Task goal.
Restate the whole of the data verbatim, omitting nothing.

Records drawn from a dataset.
[Start of Attachment]
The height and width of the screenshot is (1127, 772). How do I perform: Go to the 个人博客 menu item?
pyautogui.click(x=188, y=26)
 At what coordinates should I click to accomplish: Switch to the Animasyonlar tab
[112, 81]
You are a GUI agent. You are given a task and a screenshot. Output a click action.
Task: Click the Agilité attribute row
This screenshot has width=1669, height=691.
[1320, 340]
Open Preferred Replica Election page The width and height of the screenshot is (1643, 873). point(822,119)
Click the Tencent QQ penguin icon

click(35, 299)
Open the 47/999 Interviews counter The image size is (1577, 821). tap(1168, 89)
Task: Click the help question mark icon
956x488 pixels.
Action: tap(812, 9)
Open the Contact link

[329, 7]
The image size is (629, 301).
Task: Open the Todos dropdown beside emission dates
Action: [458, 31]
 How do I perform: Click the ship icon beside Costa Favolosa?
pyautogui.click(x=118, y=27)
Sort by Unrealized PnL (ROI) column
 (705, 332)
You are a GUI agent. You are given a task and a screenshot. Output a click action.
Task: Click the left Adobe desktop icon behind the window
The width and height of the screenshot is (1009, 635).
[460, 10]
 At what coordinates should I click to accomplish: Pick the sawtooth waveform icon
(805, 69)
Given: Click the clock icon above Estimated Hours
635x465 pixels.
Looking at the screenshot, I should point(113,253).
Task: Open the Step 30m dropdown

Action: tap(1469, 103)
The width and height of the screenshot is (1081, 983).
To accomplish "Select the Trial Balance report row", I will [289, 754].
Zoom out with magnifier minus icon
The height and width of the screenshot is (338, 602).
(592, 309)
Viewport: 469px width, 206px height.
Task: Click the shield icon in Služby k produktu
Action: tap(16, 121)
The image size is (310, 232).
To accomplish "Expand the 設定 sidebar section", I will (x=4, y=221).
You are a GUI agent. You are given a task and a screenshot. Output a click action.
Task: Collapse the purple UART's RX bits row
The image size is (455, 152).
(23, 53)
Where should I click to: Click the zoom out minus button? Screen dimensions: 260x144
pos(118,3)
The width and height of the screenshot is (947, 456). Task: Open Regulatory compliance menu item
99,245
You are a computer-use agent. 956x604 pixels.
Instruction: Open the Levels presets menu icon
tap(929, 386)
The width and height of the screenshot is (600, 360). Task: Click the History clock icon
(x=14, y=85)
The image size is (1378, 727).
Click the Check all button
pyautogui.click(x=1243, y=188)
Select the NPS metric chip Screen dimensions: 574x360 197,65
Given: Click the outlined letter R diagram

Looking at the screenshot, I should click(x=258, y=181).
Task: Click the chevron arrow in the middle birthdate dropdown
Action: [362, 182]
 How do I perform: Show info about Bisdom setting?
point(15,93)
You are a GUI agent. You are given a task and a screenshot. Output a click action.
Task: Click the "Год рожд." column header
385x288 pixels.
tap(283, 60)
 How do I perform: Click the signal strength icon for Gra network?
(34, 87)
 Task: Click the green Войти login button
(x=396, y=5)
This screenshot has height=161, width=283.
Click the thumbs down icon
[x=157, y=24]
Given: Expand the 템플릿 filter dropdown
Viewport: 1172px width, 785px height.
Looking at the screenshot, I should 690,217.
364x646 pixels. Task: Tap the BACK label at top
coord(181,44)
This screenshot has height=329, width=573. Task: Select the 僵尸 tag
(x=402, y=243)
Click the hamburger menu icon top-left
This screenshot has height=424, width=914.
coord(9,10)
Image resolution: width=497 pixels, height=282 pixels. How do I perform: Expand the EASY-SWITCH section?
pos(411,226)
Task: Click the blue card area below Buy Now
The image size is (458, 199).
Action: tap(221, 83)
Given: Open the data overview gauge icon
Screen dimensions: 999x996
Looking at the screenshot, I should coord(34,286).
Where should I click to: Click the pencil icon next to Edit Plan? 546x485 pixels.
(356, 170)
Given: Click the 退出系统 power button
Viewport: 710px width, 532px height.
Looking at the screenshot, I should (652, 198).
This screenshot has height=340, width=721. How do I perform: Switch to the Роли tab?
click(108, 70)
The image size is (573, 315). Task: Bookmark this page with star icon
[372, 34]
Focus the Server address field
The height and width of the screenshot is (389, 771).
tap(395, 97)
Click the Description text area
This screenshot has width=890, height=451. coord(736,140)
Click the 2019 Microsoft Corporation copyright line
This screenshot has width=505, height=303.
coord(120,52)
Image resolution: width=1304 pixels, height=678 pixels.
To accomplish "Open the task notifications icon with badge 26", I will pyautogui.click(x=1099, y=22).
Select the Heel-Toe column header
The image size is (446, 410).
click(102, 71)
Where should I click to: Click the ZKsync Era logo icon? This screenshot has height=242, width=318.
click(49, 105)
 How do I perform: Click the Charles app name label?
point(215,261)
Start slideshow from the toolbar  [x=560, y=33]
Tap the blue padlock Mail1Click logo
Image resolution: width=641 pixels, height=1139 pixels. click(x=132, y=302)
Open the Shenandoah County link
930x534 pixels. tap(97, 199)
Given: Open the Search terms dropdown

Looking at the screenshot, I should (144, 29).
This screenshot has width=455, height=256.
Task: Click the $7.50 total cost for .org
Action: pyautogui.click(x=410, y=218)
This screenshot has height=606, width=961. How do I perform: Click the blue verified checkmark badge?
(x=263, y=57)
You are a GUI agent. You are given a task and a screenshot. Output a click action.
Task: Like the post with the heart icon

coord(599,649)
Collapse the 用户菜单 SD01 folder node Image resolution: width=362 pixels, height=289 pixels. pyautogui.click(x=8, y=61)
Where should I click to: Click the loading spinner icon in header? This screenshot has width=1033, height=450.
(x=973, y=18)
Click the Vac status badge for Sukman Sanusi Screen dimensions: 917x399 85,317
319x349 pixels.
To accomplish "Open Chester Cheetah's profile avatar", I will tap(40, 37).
[End of Attachment]
Completed exercise.
The height and width of the screenshot is (1127, 772). How do I perform: Go to the 个人博客 menu item?
pyautogui.click(x=188, y=26)
 At what coordinates should I click to accomplish: Switch to the Animasyonlar tab
[112, 81]
You are a GUI agent. You are given a task and a screenshot. Output a click action.
Task: Click the Agilité attribute row
This screenshot has width=1669, height=691.
[1320, 340]
Open Preferred Replica Election page The width and height of the screenshot is (1643, 873). point(822,119)
Click the Tencent QQ penguin icon

click(35, 299)
Open the 47/999 Interviews counter The image size is (1577, 821). tap(1168, 89)
Task: Click the help question mark icon
956x488 pixels.
Action: tap(812, 9)
Open the Contact link

[329, 7]
The image size is (629, 301).
Task: Open the Todos dropdown beside emission dates
Action: [458, 31]
 How do I perform: Click the ship icon beside Costa Favolosa?
pyautogui.click(x=118, y=27)
Sort by Unrealized PnL (ROI) column
 (705, 332)
You are a GUI agent. You are given a task and a screenshot. Output a click action.
Task: Click the left Adobe desktop icon behind the window
The width and height of the screenshot is (1009, 635).
[460, 10]
 At what coordinates should I click to accomplish: Pick the sawtooth waveform icon
(805, 69)
Given: Click the clock icon above Estimated Hours
635x465 pixels.
Looking at the screenshot, I should point(113,253).
Task: Open the Step 30m dropdown

Action: tap(1469, 103)
The width and height of the screenshot is (1081, 983).
To accomplish "Select the Trial Balance report row", I will [289, 754].
Zoom out with magnifier minus icon
The height and width of the screenshot is (338, 602).
(592, 309)
Viewport: 469px width, 206px height.
Task: Click the shield icon in Služby k produktu
Action: tap(16, 121)
The image size is (310, 232).
To accomplish "Expand the 設定 sidebar section", I will (x=4, y=221).
You are a GUI agent. You are given a task and a screenshot. Output a click action.
Task: Collapse the purple UART's RX bits row
The image size is (455, 152).
(23, 53)
Where should I click to: Click the zoom out minus button? Screen dimensions: 260x144
pos(118,3)
The width and height of the screenshot is (947, 456). Task: Open Regulatory compliance menu item
99,245
You are a computer-use agent. 956x604 pixels.
Instruction: Open the Levels presets menu icon
tap(929, 386)
The width and height of the screenshot is (600, 360). Task: Click the History clock icon
(x=14, y=85)
The image size is (1378, 727).
Click the Check all button
pyautogui.click(x=1243, y=188)
Select the NPS metric chip Screen dimensions: 574x360 197,65
Given: Click the outlined letter R diagram

Looking at the screenshot, I should click(x=258, y=181).
Task: Click the chevron arrow in the middle birthdate dropdown
Action: [362, 182]
 How do I perform: Show info about Bisdom setting?
point(15,93)
You are a GUI agent. You are given a task and a screenshot. Output a click action.
Task: Click the "Год рожд." column header
385x288 pixels.
tap(283, 60)
 How do I perform: Click the signal strength icon for Gra network?
(34, 87)
 Task: Click the green Войти login button
(x=396, y=5)
This screenshot has height=161, width=283.
Click the thumbs down icon
[x=157, y=24]
Given: Expand the 템플릿 filter dropdown
Viewport: 1172px width, 785px height.
Looking at the screenshot, I should 690,217.
364x646 pixels. Task: Tap the BACK label at top
coord(181,44)
This screenshot has height=329, width=573. Task: Select the 僵尸 tag
(x=402, y=243)
Click the hamburger menu icon top-left
This screenshot has height=424, width=914.
coord(9,10)
Image resolution: width=497 pixels, height=282 pixels. How do I perform: Expand the EASY-SWITCH section?
pos(411,226)
Task: Click the blue card area below Buy Now
The image size is (458, 199).
Action: tap(221, 83)
Given: Open the data overview gauge icon
Screen dimensions: 999x996
Looking at the screenshot, I should coord(34,286).
Where should I click to: Click the pencil icon next to Edit Plan? 546x485 pixels.
(356, 170)
Given: Click the 退出系统 power button
Viewport: 710px width, 532px height.
Looking at the screenshot, I should (652, 198).
This screenshot has height=340, width=721. How do I perform: Switch to the Роли tab?
click(108, 70)
The image size is (573, 315). Task: Bookmark this page with star icon
[372, 34]
Focus the Server address field
The height and width of the screenshot is (389, 771).
tap(395, 97)
Click the Description text area
This screenshot has width=890, height=451. coord(736,140)
Click the 2019 Microsoft Corporation copyright line
This screenshot has width=505, height=303.
coord(120,52)
Image resolution: width=1304 pixels, height=678 pixels.
To accomplish "Open the task notifications icon with badge 26", I will pyautogui.click(x=1099, y=22).
Select the Heel-Toe column header
The image size is (446, 410).
click(102, 71)
Where should I click to: Click the ZKsync Era logo icon? This screenshot has height=242, width=318.
click(49, 105)
 How do I perform: Click the Charles app name label?
point(215,261)
Start slideshow from the toolbar  [x=560, y=33]
Tap the blue padlock Mail1Click logo
Image resolution: width=641 pixels, height=1139 pixels. click(x=132, y=302)
Open the Shenandoah County link
930x534 pixels. tap(97, 199)
Given: Open the Search terms dropdown

Looking at the screenshot, I should (144, 29).
This screenshot has width=455, height=256.
Task: Click the $7.50 total cost for .org
Action: pyautogui.click(x=410, y=218)
This screenshot has height=606, width=961. How do I perform: Click the blue verified checkmark badge?
(x=263, y=57)
You are a GUI agent. You are given a task and a screenshot. Output a click action.
Task: Like the post with the heart icon

coord(599,649)
Collapse the 用户菜单 SD01 folder node Image resolution: width=362 pixels, height=289 pixels. pyautogui.click(x=8, y=61)
Where should I click to: Click the loading spinner icon in header? This screenshot has width=1033, height=450.
(x=973, y=18)
Click the Vac status badge for Sukman Sanusi Screen dimensions: 917x399 85,317
319x349 pixels.
To accomplish "Open Chester Cheetah's profile avatar", I will tap(40, 37).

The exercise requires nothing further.